Le dernier « mécanicien-chirurgien » démasqué a été arrêté. Il avait effectué un toucher vaginal lors d’un accouchement sans porter de gants et n’avait visiblement aucune connaissance de la mécanique interne de l’être humain. Il a mis en danger la vie de la mère et de l’enfant. « Nous avons arrêté tous les responsables des cliniques que nous avons fait fermer pour exercice illégal de la médecine. Ils vont être jugés, ce qui est une première au Togo », explique Suzanne Aho. « Cette tournée sur le terrain a commencé de manière informelle. J’ai envoyé mes services techniques pour enquêter. Puis j’ai dû répondre à une question orale sur ce sujet à l’Assemblée nationale et je me suis rendue compte qu’il fallait médiatiser cet état de fait. Nous sommes passés à l’acte. » Résultat : les services de l’énergique ministre ont fermé une quarantaine de cliniques sauvages en six mois sur l’ensemble du territoire togolais, pour « non conformité à la réglementation en vigueur et défaut de personnel qualifié ».

« Racket déguisé »

La ministre insiste : « Ceux qui fréquentent ces cliniques le font à leurs risques et périls, c’est comme consommer les médicaments ‘par terre’, vendus au soleil. En plus, les prix pratiqués ne sont même pas intéressants ! Un accouchement simple coûte 13 500 F CFA et une grossesse gémellaire, 25 500 F CFA. Alors que dans une clinique agréée par l’Etat, l’accouchement est pratiqué pour 8 000 F CFA. C’est du racket déguisé ! » Pour expliquer le fait que ces concitoyens se tournent vers les cliniques sauvages, elle n’hésite pas à pointer les dysfonctionnements du système public. « Dans les formations sanitaires publiques, j’ai dénoncé à plusieurs reprise le fait que nous manquions de personnel car celui-ci trouve plus lucratif de travailler dans les cabinets illégaux.

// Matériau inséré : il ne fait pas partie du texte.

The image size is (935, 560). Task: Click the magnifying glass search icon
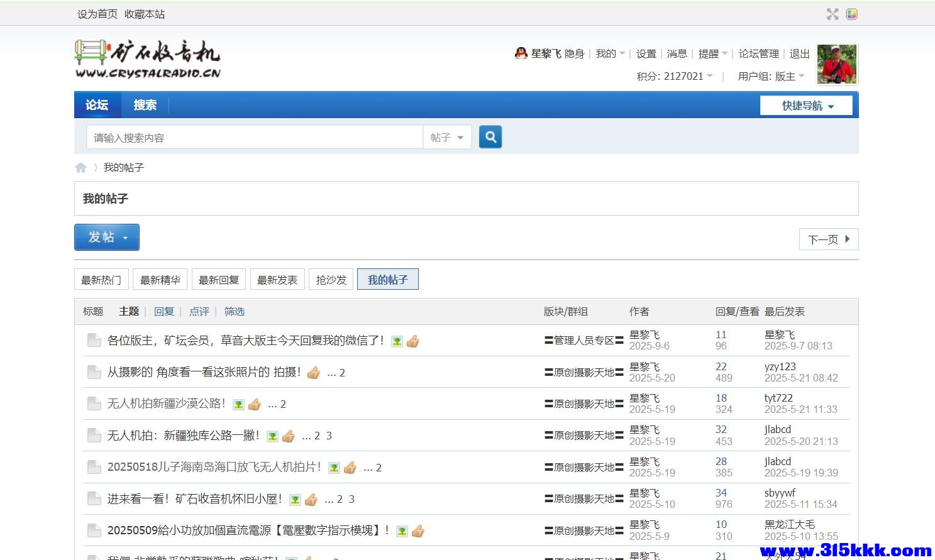(x=490, y=136)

Les malades sont très mal reçus, sont victimes de discrimination, doivent attendre des heures… Des comportements qui ne sont pas à l’honneur du corps médical et je me suis battue pour que cela change, j’ai notamment sanctionné les manquements. »

Depuis, Suzanne Aho affirme que la population a commencé à revenir dans les cliniques publiques, dont les taux de fréquentation ont augmenté. Mais cela ne lui suffit pas. « Je ne conçois pas que des familles et des individus souffrent, surtout les femmes qui n’ont pas les moyens de se plaindre. Il y a deux ans, j’ai fait arrêter un soit-disant ophtalmologiste qui passait son temps à violer les petites patientes en prétextant que les nerfs du vagin étaient reliés aux nerfs optiques… » Cette histoire a poussé Mme la ministre à mener le combat contre les charlatans de la médecine. « Et je continuerai jusqu’à ce que les gens comprennent. Des enquêteurs poursuivent le travail de terrain. » D’autres cliniques sauvages devraient donc fermer leurs portes dans les prochaines semaines.